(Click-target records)
+ + + + + + +

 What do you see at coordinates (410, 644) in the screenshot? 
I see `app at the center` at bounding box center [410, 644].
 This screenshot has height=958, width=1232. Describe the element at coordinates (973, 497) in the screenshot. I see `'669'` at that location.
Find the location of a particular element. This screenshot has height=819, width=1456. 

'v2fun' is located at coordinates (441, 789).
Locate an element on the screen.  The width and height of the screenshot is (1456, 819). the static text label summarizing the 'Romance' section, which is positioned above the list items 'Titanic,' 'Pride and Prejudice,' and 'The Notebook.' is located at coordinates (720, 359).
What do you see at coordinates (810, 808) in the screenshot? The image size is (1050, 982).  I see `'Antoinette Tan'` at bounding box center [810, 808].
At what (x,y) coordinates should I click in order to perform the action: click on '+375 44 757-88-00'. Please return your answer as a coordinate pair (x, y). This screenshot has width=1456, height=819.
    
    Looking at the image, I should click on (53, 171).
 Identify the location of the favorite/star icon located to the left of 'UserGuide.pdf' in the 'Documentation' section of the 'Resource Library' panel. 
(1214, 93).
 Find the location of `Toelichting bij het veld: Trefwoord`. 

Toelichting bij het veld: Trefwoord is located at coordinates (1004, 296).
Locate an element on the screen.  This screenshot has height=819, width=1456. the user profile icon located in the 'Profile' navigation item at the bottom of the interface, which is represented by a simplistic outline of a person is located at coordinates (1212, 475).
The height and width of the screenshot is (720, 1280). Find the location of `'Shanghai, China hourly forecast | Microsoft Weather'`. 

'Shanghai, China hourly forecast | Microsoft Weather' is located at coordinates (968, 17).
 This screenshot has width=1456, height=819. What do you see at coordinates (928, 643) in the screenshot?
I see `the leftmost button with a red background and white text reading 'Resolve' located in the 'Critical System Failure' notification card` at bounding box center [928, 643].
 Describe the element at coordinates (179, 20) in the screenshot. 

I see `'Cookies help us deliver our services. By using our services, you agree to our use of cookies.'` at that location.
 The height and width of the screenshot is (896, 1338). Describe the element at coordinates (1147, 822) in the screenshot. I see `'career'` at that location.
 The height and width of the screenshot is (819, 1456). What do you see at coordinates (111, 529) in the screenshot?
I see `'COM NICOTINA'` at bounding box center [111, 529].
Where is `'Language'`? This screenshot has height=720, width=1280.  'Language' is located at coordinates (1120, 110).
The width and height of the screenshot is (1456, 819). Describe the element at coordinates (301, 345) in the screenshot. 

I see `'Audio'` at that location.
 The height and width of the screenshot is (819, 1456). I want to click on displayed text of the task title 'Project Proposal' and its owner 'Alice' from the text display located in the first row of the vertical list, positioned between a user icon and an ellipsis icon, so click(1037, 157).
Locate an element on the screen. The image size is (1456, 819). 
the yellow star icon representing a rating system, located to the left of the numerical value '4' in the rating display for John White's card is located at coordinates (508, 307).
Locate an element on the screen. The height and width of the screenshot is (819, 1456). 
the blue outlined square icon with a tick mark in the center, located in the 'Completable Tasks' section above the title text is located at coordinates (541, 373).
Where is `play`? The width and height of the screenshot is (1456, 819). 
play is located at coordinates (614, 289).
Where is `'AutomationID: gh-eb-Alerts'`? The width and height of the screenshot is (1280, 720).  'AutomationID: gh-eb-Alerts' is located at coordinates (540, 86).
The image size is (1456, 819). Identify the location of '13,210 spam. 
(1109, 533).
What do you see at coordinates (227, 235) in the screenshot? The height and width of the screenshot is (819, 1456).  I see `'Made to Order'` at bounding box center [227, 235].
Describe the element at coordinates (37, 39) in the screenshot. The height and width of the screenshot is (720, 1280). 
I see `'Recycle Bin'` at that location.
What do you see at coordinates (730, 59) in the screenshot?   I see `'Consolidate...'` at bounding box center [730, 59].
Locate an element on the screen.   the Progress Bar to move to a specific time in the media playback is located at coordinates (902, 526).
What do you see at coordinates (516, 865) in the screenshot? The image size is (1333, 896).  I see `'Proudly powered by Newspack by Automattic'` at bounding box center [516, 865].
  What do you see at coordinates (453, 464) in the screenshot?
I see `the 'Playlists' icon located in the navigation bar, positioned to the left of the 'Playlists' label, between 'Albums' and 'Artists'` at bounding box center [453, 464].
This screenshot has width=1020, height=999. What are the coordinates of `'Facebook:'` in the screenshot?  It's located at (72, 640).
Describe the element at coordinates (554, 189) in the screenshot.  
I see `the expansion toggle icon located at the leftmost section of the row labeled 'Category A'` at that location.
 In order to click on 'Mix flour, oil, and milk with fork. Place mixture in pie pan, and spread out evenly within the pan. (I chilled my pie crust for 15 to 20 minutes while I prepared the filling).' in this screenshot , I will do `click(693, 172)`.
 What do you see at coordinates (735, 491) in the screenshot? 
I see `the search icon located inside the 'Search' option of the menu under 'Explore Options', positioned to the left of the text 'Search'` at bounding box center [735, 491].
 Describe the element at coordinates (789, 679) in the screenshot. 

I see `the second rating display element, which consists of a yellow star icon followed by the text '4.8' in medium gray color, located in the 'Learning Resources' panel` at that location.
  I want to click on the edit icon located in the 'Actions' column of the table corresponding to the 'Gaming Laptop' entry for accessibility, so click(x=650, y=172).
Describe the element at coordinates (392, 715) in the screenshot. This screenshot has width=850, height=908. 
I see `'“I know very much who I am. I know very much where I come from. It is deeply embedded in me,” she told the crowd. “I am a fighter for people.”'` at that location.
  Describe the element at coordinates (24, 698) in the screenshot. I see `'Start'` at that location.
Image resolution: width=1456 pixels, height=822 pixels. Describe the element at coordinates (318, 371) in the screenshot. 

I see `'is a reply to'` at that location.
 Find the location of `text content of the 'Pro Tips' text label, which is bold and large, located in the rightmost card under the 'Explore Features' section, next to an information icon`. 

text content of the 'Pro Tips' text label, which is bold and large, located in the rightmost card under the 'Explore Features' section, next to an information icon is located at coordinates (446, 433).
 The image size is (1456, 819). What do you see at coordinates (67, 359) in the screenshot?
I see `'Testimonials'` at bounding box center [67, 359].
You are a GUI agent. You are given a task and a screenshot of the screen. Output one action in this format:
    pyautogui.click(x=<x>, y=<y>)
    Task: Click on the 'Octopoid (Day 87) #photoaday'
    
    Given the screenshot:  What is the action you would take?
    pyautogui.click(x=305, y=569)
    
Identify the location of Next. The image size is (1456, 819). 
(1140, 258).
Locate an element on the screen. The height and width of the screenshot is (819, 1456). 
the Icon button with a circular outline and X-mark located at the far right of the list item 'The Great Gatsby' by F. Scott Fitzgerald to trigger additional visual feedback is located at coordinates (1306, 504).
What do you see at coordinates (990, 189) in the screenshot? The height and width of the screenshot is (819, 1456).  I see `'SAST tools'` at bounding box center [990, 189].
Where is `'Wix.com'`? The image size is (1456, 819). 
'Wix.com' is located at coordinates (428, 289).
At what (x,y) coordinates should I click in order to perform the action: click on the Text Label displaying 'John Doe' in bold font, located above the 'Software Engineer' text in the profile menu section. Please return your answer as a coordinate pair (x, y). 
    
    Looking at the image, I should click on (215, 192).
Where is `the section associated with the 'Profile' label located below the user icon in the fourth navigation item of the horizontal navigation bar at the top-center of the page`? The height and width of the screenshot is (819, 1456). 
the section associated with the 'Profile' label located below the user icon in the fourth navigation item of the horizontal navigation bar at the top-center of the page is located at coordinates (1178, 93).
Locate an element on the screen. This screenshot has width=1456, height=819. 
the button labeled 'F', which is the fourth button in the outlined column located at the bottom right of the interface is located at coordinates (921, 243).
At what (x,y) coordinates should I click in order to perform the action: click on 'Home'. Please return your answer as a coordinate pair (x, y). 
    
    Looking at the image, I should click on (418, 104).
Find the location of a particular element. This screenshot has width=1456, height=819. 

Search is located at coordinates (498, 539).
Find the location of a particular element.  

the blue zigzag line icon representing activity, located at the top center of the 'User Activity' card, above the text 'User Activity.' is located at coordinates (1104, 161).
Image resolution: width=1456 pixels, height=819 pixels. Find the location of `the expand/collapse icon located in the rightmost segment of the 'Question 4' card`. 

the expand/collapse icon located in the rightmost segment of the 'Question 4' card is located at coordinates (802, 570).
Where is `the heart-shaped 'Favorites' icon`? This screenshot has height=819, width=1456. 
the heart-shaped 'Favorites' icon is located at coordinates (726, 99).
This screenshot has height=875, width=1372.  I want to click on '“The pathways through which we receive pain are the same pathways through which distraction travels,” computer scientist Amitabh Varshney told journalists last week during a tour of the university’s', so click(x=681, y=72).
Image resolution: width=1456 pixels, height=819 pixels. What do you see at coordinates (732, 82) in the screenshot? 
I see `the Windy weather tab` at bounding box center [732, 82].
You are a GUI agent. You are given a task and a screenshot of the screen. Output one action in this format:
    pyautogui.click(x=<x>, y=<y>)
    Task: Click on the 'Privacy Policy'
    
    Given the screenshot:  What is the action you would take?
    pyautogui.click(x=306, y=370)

+ + + + + + +

Written task -> Duplicate the records, starting with the first line and ending after the line that contains "What do you see at coordinates (810, 808)".

Finished exercise ->
 What do you see at coordinates (410, 644) in the screenshot? 
I see `app at the center` at bounding box center [410, 644].
 This screenshot has height=958, width=1232. Describe the element at coordinates (973, 497) in the screenshot. I see `'669'` at that location.
Find the location of a particular element. This screenshot has height=819, width=1456. 

'v2fun' is located at coordinates (441, 789).
Locate an element on the screen.  The width and height of the screenshot is (1456, 819). the static text label summarizing the 'Romance' section, which is positioned above the list items 'Titanic,' 'Pride and Prejudice,' and 'The Notebook.' is located at coordinates (720, 359).
What do you see at coordinates (810, 808) in the screenshot? The image size is (1050, 982).  I see `'Antoinette Tan'` at bounding box center [810, 808].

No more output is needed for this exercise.